Second, the United States and Canada should actively reshape the region’s institutions. The Quad and AUKUS were established in part because existing institutions are struggling to meet emerging challenges. This means that the G7, NATO, and Asia-Pacific Economic Cooperation (APEC) are less important for a than they were a few years ago – indirectly diminishing Canada’s regional influence.

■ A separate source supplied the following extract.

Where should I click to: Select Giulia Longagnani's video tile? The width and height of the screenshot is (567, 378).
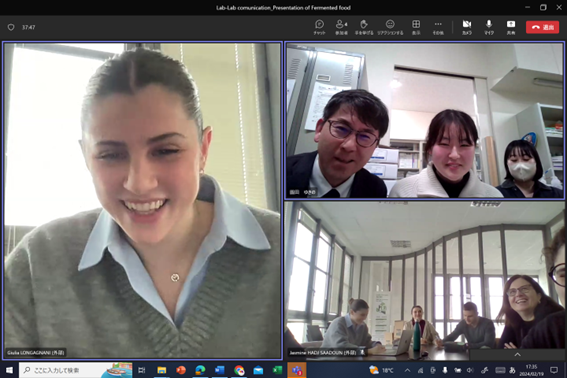click(142, 201)
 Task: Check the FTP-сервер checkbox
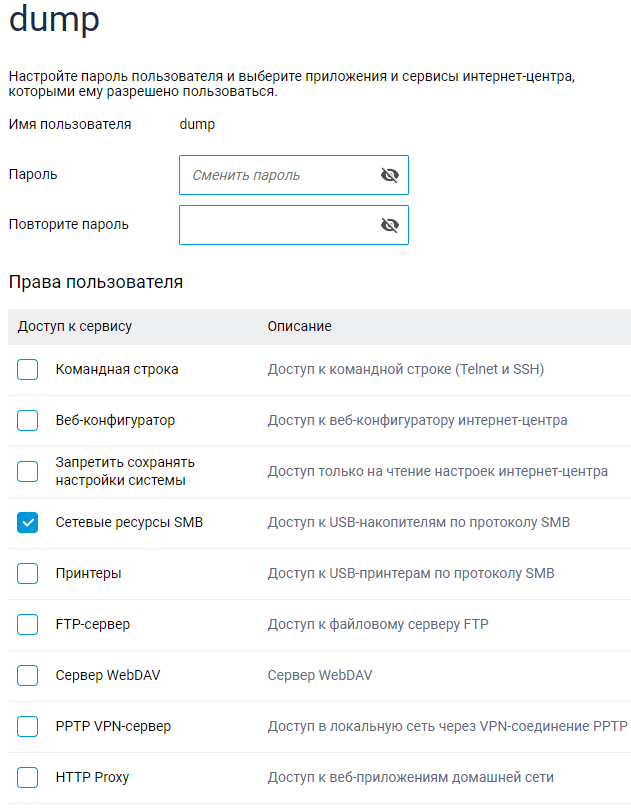coord(27,623)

Ottawa and Washington should therefore lead a new effort to adapt existing institutions to meet today’s challenges. The G7 should formally expand to include South Korea, India, and Australia, to make it more relevant in the Indo-Pacific. The Five Eyes should deepen cooperation with Asian partners for similar reasons. Leadership on these issues would show vision from Canada, and expanding these groups would increase, not decrease, Canadian leverage in the Indo-Pacific.

Reasserting Canada’s critical role as an Indo-Pacific player will benefit both Ottawa and Washington. Leaders in both countries are increasingly looking to their west, but they shouldn’t overlook closer north-south bilateral cooperation as they do so.

Zack Cooper is a senior fellow at the American Enterprise Institute and co-director of the Alliance for Securing Democracy.